IRT Nanoelec Integrates III-V Laser On Silicon
Nanoelec Research Technological Institute (IRT) in Grenoble, France - an R&D consortium headed by CEA-Leti - has announced the first co-integration of a III-V/silicon laser and silicon Mach-Zehnder modulator demonstrating 25Gbps transmission on a single channel. This transmission rate usually is achieved using an external source, over a 10km single-mode fibre (SMF).
"Jointly obtained by STMicroelectronics and Leti in the frame of the IRT Nanoelec cooperation, these results - especially fabricating the laser directly on silicon - demonstrate IRT Nanoelec's worldwide leadership in III/V-on-silicon integration to achieve high-data-rate fiber-optic modules," says project manager Stéphane Bernabé.
"IRT Nanoelec and its partners on this project - Leti, STMicroelectronics, Samtec and Mentor Graphics - are paving the way to integrating this technology in next-generation transceivers for optical data links," he adds.

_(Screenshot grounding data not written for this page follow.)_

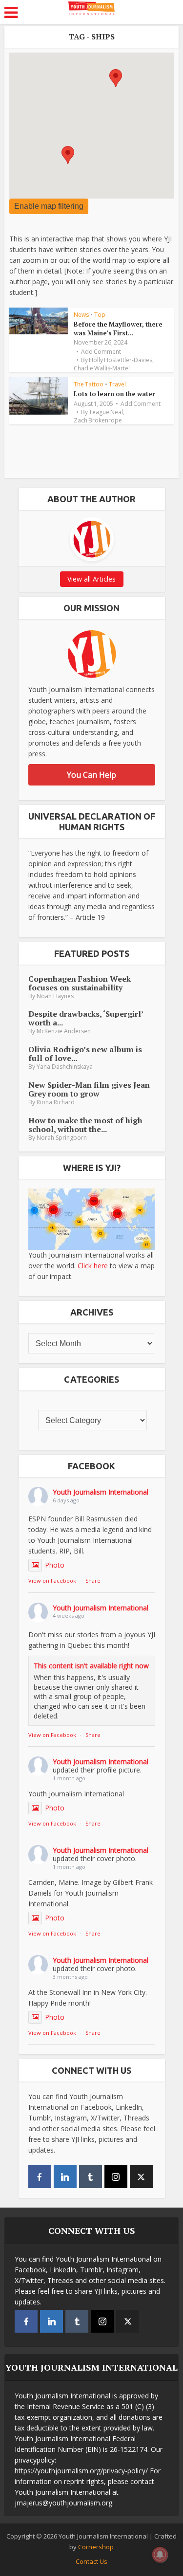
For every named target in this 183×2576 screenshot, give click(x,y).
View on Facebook (52, 1580)
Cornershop (96, 2546)
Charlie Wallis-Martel (102, 368)
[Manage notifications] (160, 2554)
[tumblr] (90, 2176)
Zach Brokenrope (98, 420)
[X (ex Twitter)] (141, 2176)
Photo (54, 1565)
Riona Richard (56, 1102)
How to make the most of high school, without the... (85, 1124)
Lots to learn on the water (114, 393)
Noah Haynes (55, 996)
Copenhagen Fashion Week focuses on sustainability (79, 983)
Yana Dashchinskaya (65, 1066)
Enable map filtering (48, 206)
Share (93, 1580)
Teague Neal (106, 412)
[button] (115, 78)
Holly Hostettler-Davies (120, 360)
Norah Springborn (62, 1137)
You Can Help (91, 774)
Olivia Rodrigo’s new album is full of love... (85, 1053)
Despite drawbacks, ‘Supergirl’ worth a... (85, 1018)
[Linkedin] (65, 2176)
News (81, 315)
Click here (93, 1265)
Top (99, 315)
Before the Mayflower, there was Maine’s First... (118, 328)
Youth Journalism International (100, 1492)
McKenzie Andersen (64, 1031)
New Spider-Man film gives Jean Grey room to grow (89, 1089)
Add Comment (101, 352)
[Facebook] (39, 2176)
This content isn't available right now (91, 1665)
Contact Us (91, 2561)
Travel (117, 384)
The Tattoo (88, 384)
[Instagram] (115, 2176)
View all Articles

To achieve the recent results, silicon photonics circuits integrating the modulator were processed first on a 200mm silicon-on-insulator (SOI) wafer, although 300 mm wafers also could be used in the near future. Then, a two inch wafer of III-V material was directly bonded on the wafer. In the third step, the hybrid wafer was processed using conventional semiconductor and/or MEMS process steps to produce an integrated modulator-and-laser transmitter.